[Exercise directions]
Beginning at the line containing "The height and", give again every line through the end of the data, unchanged and with both ends included. Drop any pictures.

[Material supplied]

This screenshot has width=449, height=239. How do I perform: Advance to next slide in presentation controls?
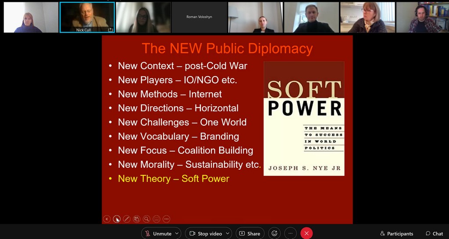point(117,219)
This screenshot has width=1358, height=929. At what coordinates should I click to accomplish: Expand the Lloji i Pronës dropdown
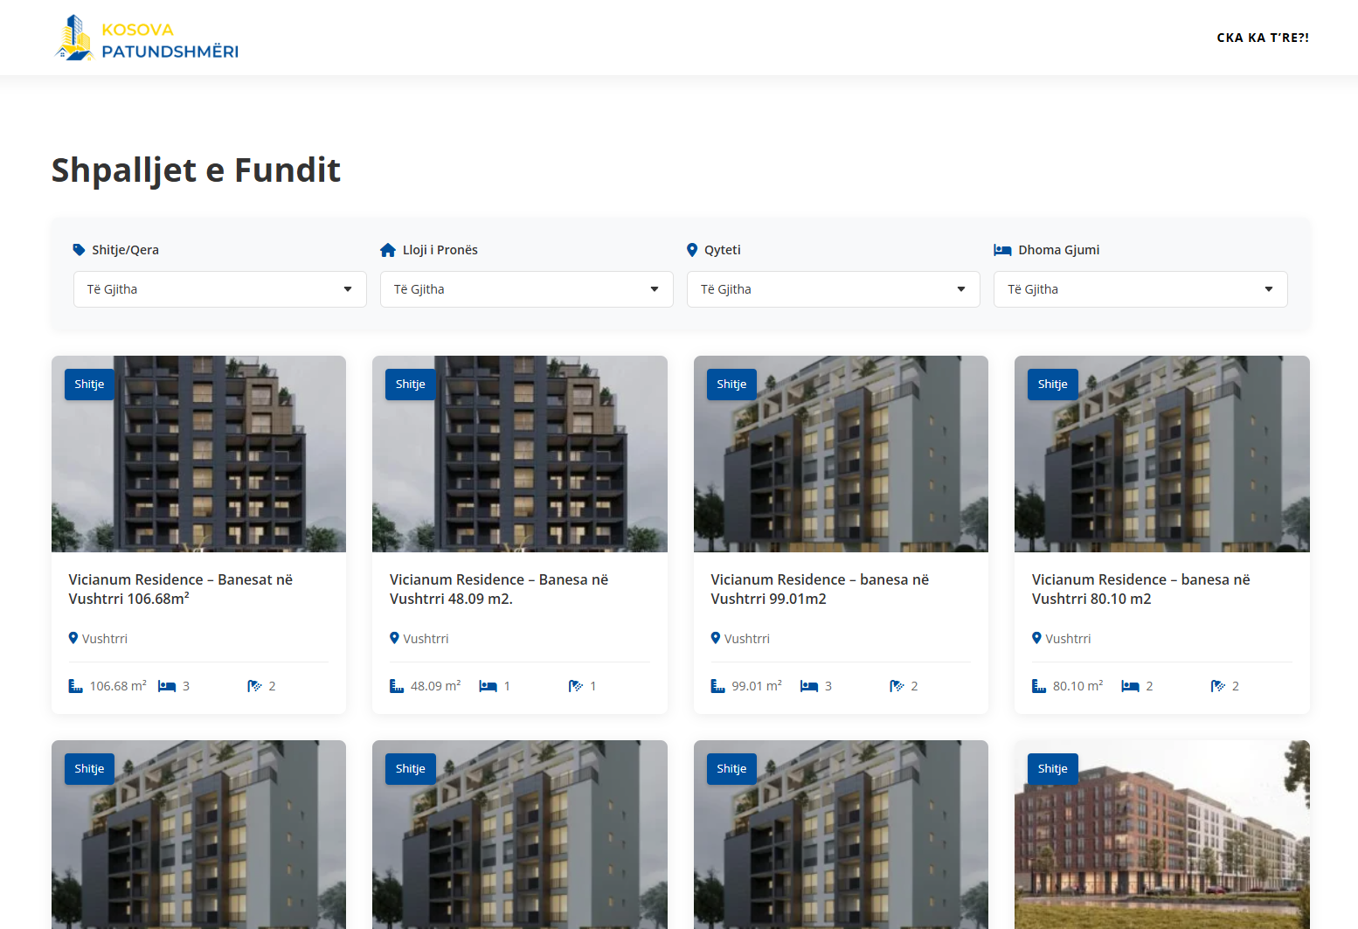526,289
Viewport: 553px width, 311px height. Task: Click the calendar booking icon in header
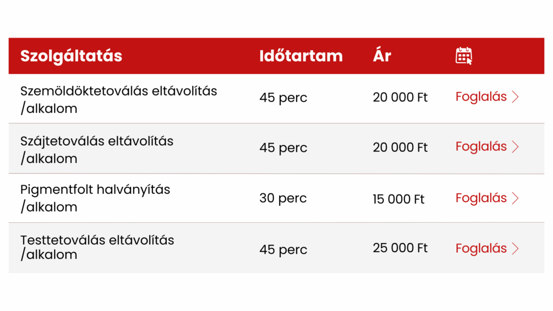[464, 56]
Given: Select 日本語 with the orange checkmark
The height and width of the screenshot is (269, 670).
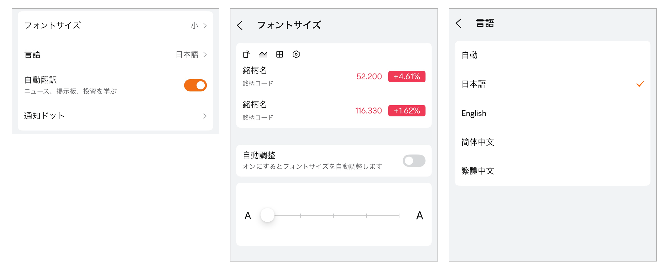Looking at the screenshot, I should click(640, 84).
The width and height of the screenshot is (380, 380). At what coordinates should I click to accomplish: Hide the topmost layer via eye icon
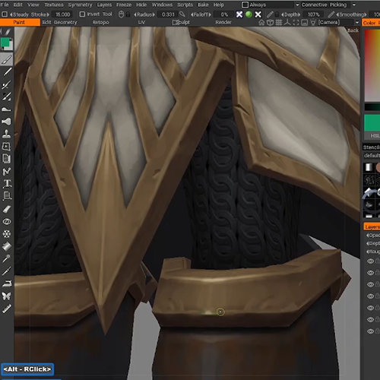370,261
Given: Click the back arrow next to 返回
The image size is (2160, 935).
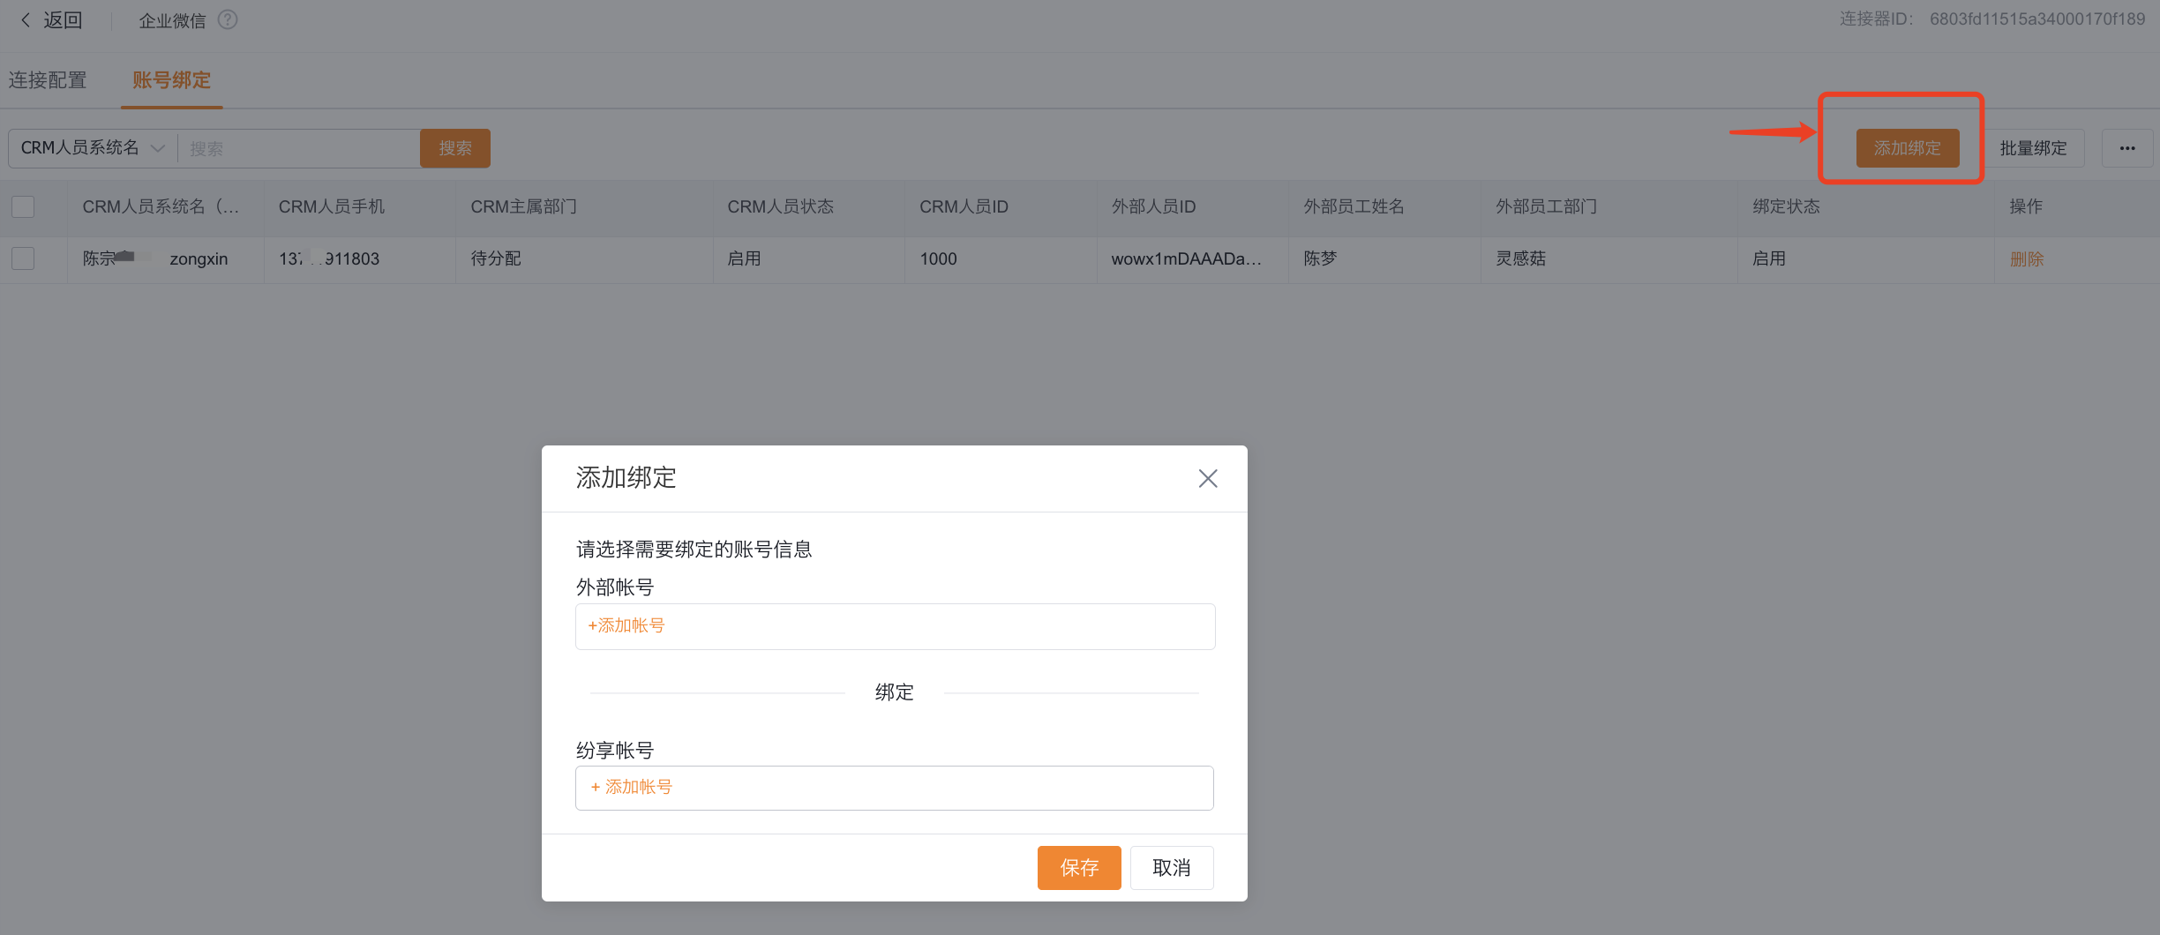Looking at the screenshot, I should click(x=26, y=19).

[Task solution]
The height and width of the screenshot is (269, 670).
Looking at the screenshot, I should click(640, 84).
The width and height of the screenshot is (380, 380). At what coordinates should I click to accomplish: Hide the topmost layer via eye icon
370,261
Given: Click the back arrow next to 返回
The image size is (2160, 935).
Looking at the screenshot, I should click(x=26, y=19).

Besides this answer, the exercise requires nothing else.